JOURNAL OF STATISTICAL MECHANICS-THEORY AND EXPERIMENT, cilt.2021, sa.3, 2021 (SCI-Expanded) identifier identifier

  • Yayın Türü: Makale / Tam Makale
  • Cilt numarası: 2021 Sayı: 3
  • Basım Tarihi: 2021
  • Doi Numarası: 10.1088/1742-5468/abed45
  • Dergi Adı: JOURNAL OF STATISTICAL MECHANICS-THEORY AND EXPERIMENT
  • Derginin Tarandığı İndeksler: Science Citation Index Expanded (SCI-EXPANDED), Scopus, Aerospace Database, INSPEC, zbMATH
  • Anahtar Kelimeler: network dynamics, communication, supply and information networks, information technology networks, systemic stability
  • Galatasaray Üniversitesi Adresli: Evet

Özet

Extracting a proper dynamic network for modeling a time-dependent complex system is an important issue. Building a correct model is related to finding out critical time points where a system exhibits considerable change. In this work, we propose to measure network similarity to detect proper time intervals. We develop three similarity metrics, node, link, and neighborhood similarities, for any consecutive snapshots of a dynamic network. Rather than a label or a user-defined threshold, we use statistically expected values of proposed similarities under a null-model to state whether the system changes critically.

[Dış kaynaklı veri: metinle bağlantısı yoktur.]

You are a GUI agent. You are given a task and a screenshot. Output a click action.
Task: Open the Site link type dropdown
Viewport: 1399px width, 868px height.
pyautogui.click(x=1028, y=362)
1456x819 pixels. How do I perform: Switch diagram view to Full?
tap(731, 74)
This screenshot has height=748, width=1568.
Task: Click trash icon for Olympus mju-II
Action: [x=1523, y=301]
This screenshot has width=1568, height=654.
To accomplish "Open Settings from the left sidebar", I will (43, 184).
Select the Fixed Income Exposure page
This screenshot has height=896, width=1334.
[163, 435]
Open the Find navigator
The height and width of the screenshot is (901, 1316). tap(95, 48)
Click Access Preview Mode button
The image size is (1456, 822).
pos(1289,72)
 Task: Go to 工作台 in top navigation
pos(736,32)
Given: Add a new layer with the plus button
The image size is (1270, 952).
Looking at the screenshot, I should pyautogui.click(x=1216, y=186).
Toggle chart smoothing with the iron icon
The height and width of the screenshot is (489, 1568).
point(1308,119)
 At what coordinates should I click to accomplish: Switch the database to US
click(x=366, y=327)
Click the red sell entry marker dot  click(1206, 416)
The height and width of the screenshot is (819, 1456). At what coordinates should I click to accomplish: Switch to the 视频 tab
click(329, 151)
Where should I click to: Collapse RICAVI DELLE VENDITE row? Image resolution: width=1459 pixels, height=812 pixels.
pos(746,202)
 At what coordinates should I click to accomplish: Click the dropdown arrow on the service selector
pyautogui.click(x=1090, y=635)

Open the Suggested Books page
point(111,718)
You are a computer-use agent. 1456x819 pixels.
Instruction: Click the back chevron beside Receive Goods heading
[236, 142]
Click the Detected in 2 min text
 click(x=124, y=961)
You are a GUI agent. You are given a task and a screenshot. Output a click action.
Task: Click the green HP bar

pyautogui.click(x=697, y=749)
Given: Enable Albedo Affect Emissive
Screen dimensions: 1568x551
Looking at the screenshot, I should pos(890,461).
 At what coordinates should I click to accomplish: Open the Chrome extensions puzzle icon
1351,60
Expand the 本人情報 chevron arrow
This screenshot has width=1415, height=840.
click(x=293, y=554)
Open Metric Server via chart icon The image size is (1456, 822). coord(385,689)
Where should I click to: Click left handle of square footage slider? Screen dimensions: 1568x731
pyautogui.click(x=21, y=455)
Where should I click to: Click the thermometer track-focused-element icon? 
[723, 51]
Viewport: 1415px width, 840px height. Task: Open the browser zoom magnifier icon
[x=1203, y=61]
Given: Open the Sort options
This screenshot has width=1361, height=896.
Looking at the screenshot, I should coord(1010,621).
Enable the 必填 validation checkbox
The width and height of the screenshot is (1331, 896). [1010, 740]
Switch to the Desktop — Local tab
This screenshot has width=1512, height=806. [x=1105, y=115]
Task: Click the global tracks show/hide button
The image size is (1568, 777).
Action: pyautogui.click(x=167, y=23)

We experimented on two different data sets with different temporal dynamics: the Wi-Fi access points logs of a university campus and Enron emails. Results show that, first, proposed similarities reflect similar signal trends with network topological properties with less noisy signals, and their scores are scale invariant. Second, proposed similarities generate better signals than adjacency correlation with optimal noise and diversity. Third, using statistically expected values allows us to find different time intervals for a system, leading to the extraction of non-redundant snapshots for dynamic network modeling.